> _Task statement_
Could you repeat the whole listing below exactly as it stands?

> _Extracted entries_
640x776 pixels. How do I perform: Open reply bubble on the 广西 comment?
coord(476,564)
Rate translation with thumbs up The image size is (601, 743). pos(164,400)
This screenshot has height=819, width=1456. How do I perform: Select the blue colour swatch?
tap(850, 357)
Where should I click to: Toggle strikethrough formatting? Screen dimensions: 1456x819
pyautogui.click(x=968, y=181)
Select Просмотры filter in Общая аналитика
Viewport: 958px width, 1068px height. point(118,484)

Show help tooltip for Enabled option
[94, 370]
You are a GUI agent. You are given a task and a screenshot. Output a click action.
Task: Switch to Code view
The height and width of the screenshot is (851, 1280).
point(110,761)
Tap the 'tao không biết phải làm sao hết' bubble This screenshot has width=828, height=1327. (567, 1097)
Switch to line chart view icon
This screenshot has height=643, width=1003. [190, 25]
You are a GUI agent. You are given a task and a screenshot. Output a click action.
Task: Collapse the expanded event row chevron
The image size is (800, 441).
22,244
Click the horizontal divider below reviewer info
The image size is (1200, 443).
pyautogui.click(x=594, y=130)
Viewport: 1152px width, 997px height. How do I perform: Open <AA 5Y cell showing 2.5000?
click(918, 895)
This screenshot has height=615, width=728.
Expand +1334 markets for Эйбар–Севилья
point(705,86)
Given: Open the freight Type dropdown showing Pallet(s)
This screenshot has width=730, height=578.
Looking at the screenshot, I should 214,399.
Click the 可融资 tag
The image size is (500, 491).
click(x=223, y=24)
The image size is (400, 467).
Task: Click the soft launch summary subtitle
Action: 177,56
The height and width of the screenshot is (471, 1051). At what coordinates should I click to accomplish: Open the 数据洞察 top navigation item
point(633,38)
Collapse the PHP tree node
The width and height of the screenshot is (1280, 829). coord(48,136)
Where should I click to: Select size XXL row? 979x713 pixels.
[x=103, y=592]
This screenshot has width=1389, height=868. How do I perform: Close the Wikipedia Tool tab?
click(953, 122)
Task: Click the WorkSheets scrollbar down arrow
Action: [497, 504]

> _Exercise solution_
640x776 pixels. How do I perform: Open reply bubble on the 广西 comment?
coord(476,564)
Rate translation with thumbs up The image size is (601, 743). pos(164,400)
This screenshot has height=819, width=1456. How do I perform: Select the blue colour swatch?
tap(850, 357)
Where should I click to: Toggle strikethrough formatting? Screen dimensions: 1456x819
pyautogui.click(x=968, y=181)
Select Просмотры filter in Общая аналитика
Viewport: 958px width, 1068px height. point(118,484)

Show help tooltip for Enabled option
[94, 370]
You are a GUI agent. You are given a task and a screenshot. Output a click action.
Task: Switch to Code view
The height and width of the screenshot is (851, 1280).
point(110,761)
Tap the 'tao không biết phải làm sao hết' bubble This screenshot has width=828, height=1327. (567, 1097)
Switch to line chart view icon
This screenshot has height=643, width=1003. [190, 25]
You are a GUI agent. You are given a task and a screenshot. Output a click action.
Task: Collapse the expanded event row chevron
The image size is (800, 441).
22,244
Click the horizontal divider below reviewer info
The image size is (1200, 443).
pyautogui.click(x=594, y=130)
Viewport: 1152px width, 997px height. How do I perform: Open <AA 5Y cell showing 2.5000?
click(918, 895)
This screenshot has height=615, width=728.
Expand +1334 markets for Эйбар–Севилья
point(705,86)
Given: Open the freight Type dropdown showing Pallet(s)
This screenshot has width=730, height=578.
Looking at the screenshot, I should 214,399.
Click the 可融资 tag
The image size is (500, 491).
click(x=223, y=24)
The image size is (400, 467).
Task: Click the soft launch summary subtitle
Action: 177,56
The height and width of the screenshot is (471, 1051). At what coordinates should I click to accomplish: Open the 数据洞察 top navigation item
point(633,38)
Collapse the PHP tree node
The width and height of the screenshot is (1280, 829). coord(48,136)
Where should I click to: Select size XXL row? 979x713 pixels.
[x=103, y=592]
This screenshot has width=1389, height=868. How do I perform: Close the Wikipedia Tool tab?
click(953, 122)
Task: Click the WorkSheets scrollbar down arrow
Action: [497, 504]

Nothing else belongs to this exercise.